When asked which wolf is stronger, the wise men answer, “Whichever wolf you have been feeding.”

This is an adaptation of a Native American story and like most stories that survive through the ages, it is full of ancient wisdom.

Every day we make decisions. Most of these are small, inconsequential decisions, like what to eat for lunch. But on occasion, we are required to make a moral decision; a choice between right and wrong. Selfishness or selflessness. Cruelty or kindness. Jealousy or generosity. Deceit or honesty. And while we may think of ourselves as people of good character most of the time, that can change when we are put to the test. What is really within us is revealed under stress or duress. And whether or not we make the right decision in that split second, is based on which wolf is currently winning the fight in your heart.

And that is dependent on which wolf you have been feeding.

That’s from the opening chapter of my upcoming book, Feed The Good Wolf.
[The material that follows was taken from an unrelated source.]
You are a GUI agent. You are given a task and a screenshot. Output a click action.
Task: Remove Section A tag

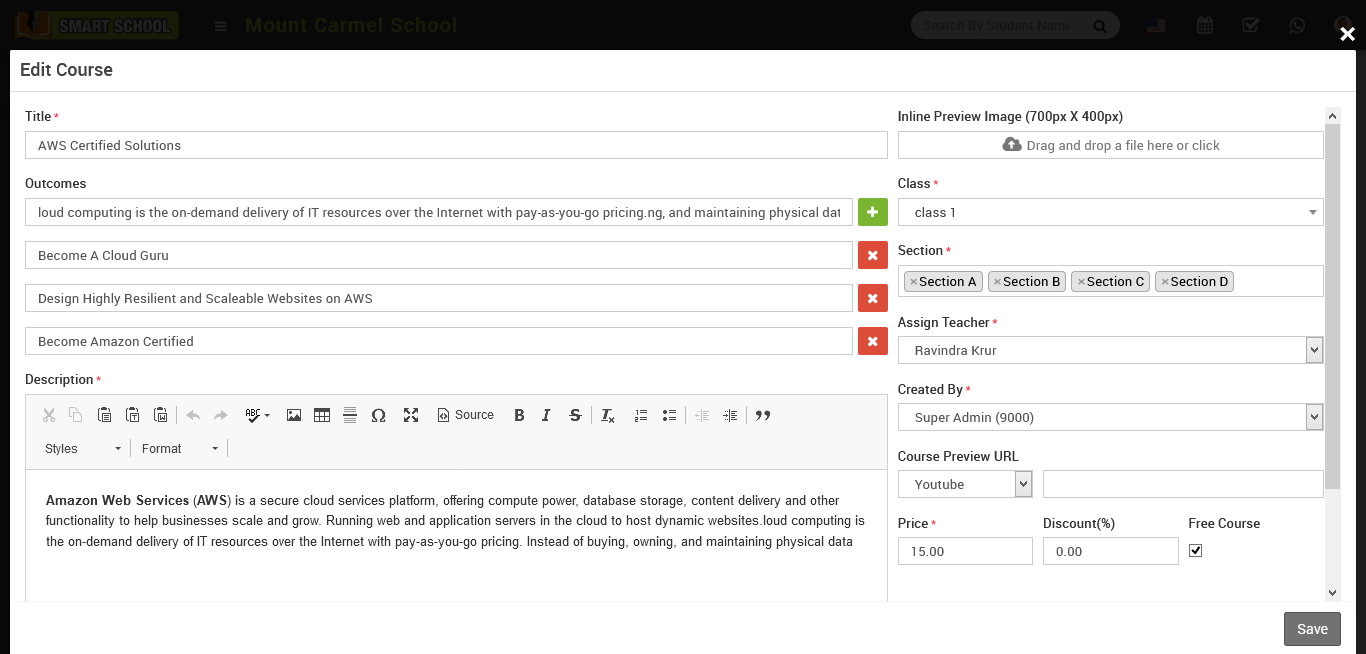(x=914, y=282)

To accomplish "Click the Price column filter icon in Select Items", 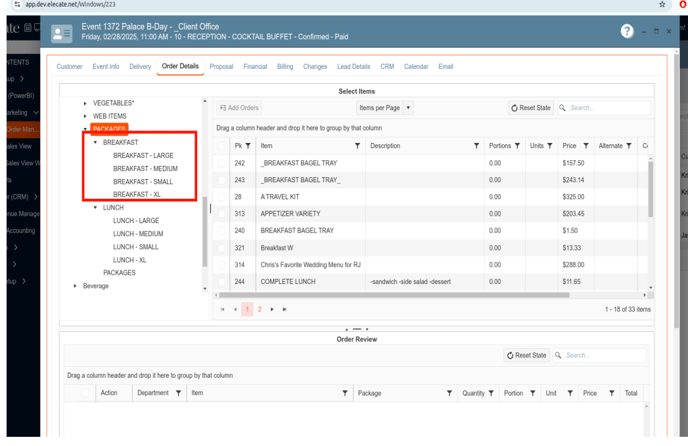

Each chapter is about specific activities that you can incorporate into your daily life in order to build your character from the inside out.

Most people are overly concerned with their reputation rather than character. Spending time defending your reputation is like putting a fresh coat of paint on a house that you know is infested with termites. It might look pretty on the outside, but it is rotting and ready to fall down.

“A lot of people try to improve their lives by dealing with the external fruit. They are attempting to rectify their bad habits, bad attitudes, bad tempers, or negative and sour personalities. They’re dealing with the fruit of their lives, trying to change those things, and that is noble. But the truth is, unless they get to the root, they will never be able to change the fruit.” Joel Osteen.

You are not a victim of your character. You are not trapped with a certain personality or mindset. These are things that you can change. You can make a conscious choice to change the person you are at your very core.

And you do that by feeding the good wolf.

When your character is pure, you don’t need to expend effort to police your behavior.